The Highland Border Complex is an assemblage of rocks of probable early Cambrian to late Ordovician age, found as fault-bounded blocks of variable lithology exposed immediately to the southeast of the Highland Boundary Fault at the edge of the Grampian Highlands, Scotland.

==Extent==
Rocks of the Highland Border Complex are exposed intermittently along the trace of the Highland Boundary Fault for about 250 km from Glen Sannox on the Isle of Arran in the southwest to Garron Point near Stonehaven in the northeast. The exposed width varies along the outcrop but is always less than 1,300 m.

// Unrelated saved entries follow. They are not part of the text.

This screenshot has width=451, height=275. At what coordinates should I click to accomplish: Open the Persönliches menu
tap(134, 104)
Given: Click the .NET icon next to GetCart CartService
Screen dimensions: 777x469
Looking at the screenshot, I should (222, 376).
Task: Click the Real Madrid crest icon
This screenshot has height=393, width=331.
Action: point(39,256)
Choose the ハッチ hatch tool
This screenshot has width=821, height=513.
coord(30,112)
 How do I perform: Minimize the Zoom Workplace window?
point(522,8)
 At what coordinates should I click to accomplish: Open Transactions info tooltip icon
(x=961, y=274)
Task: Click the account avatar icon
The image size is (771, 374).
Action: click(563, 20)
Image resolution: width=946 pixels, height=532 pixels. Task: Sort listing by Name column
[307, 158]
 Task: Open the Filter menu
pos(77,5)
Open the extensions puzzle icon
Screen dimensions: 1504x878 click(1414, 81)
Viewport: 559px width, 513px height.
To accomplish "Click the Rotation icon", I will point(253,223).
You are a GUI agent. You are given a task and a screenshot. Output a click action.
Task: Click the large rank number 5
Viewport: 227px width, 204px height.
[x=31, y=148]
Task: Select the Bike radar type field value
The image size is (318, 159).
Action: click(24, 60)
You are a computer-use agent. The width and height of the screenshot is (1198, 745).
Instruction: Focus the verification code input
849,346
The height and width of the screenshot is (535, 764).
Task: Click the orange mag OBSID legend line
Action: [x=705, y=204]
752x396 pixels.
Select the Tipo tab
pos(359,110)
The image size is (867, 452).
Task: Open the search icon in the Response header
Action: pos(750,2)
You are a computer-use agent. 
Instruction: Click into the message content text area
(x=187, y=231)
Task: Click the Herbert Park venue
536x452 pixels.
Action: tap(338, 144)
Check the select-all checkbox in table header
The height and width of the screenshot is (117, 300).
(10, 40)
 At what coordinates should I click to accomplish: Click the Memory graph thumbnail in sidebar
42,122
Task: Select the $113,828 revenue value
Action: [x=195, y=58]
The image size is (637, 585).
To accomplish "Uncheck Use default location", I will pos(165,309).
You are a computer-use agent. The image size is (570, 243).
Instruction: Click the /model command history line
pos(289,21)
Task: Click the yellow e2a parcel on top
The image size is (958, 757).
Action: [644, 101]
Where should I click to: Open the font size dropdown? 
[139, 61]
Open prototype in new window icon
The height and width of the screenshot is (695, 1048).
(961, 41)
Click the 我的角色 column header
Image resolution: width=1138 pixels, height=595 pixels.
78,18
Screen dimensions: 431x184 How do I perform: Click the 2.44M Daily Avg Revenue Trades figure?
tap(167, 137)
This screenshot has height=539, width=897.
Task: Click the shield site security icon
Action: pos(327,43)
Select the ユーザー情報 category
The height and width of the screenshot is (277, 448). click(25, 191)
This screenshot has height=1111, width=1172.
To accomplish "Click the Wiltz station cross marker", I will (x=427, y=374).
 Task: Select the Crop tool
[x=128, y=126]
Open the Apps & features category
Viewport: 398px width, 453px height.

It has been suggested that the complex directly correlates with the Clew Bay Complex in Ireland, which is probably of similar age and is also associated with a proposed continuation of the Highland Boundary Fault.

==Stratigraphy==
At least four rock assemblages have been recognised within the Highland Border Complex: gritty sandstone with limestone and mudstone (probably lowermost Upper Ordovician); metabasalt, chert and mudstone equivalents; limestone and serpentinite conglomerate (uppermost Lower Ordovician); serpentinite, metagabbro and hornblende-schist. Their relationship with the lower Cambrian Leny Limestone and associated black shales remains debated.

==Interpretation==
Most of the sedimentary rocks of the Highland Border Complex have been interpreted as being in stratigraphic continuity with the Dalradian Supergroup, with the ophiolitic rocks (serpentinite, metagabbro, hornblende schist, metabasalt, chert and black slates, collectively known as the Highland Border Ophiolite), emplaced on them during the Grampian Orogeny. Alternatively, the complex is viewed as a tectonically emplaced sequence that is unrelated to the Dalradian.